She lifted her eyes, looked at him in surprise, and began to wipe her tears with her kerchief.

The jailer came up again and reminded them that it was time to part.

MĂĄslova rose.

“You are excited. If it is possible, I shall come again tomorrow; you think it over,” said NekhlĂșdoff.

She gave him no answer and, without looking up, followed the jailer out of the room.

“Well, lass, you’ll have rare times now,” KorablĂ©va said, when MĂĄslova returned to the cell. “Seems he’s mighty sweet on you; make the most of it while he’s after you. He’ll help you out. Rich people can do anything.”

“Yes, that’s so,” remarked the watchman’s wife, with her musical voice. “When a poor man thinks of getting married, there’s many a slip ’twixt the cup and the lip; but a rich man need only make up his mind and it’s done. We knew a toff like that duckie. What d’you think he did?”

“Well, have you spoken about my affairs?” the old woman asked.

But MĂĄslova gave her fellow-prisoners no answer; she lay down on the shelf bedstead, her squinting eyes fixed on a corner of the room, and lay there until the evening.

A painful struggle went on in her soul. What NekhlĂșdoff had told her called up the memory of that world in which she had suffered and which she had left without having understood, hating it. She now feared to wake from the trance in which she was living. Not having arrived at any conclusion when evening came, she again bought some vodka and drank with her companions.

XLIX

“So this is what it means, this,” thought NekhlĂșdoff as he left the prison, only now fully understanding his crime. If he had not tried to expiate his guilt he would never have found out how great his crime was. Nor was this all; she, too, would never have felt the whole horror of what had been done to her. He only now saw what he had done to the soul of this woman; only now she saw and understood what had been done to her.

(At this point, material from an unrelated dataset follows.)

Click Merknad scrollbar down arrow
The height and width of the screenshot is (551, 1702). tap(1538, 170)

Up to this time NekhlĂșdoff had played with a sensation of self-admiration, had admired his own remorse; now he was simply filled with horror. He knew he could not throw her up now, and yet he could not imagine what would come of their relations to one another.

Just as he was going out, a jailer, with a disagreeable, insinuating countenance, and a cross and medals on his breast, came up and handed him a note with an air of mystery.

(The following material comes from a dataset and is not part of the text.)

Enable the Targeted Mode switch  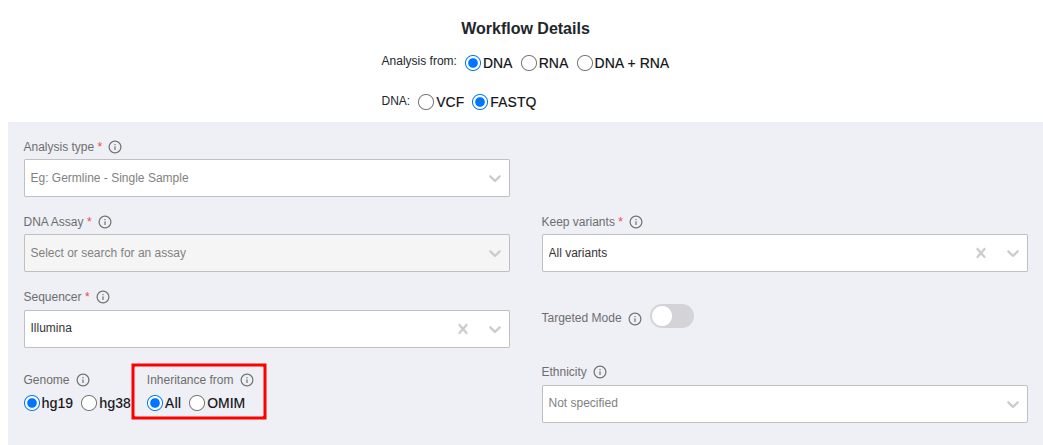671,317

“Here is a note from a certain person, your honour,” he said to NekhlĂșdoff as he gave him the envelope.

“What person?”

“You will know when you read it. A political prisoner. I am in that ward, so she asked me; and though it is against the rules, still feelings of humanity⁠—” The jailer spoke in an unnatural manner.

NekhlĂșdoff was surprised that a jailer of the ward where political prisoners were kept should pass notes inside the very prison walls, and almost within sight of everyone; he did not then know that this was both a jailer and a spy. However, he took the note and read it on coming out of the prison.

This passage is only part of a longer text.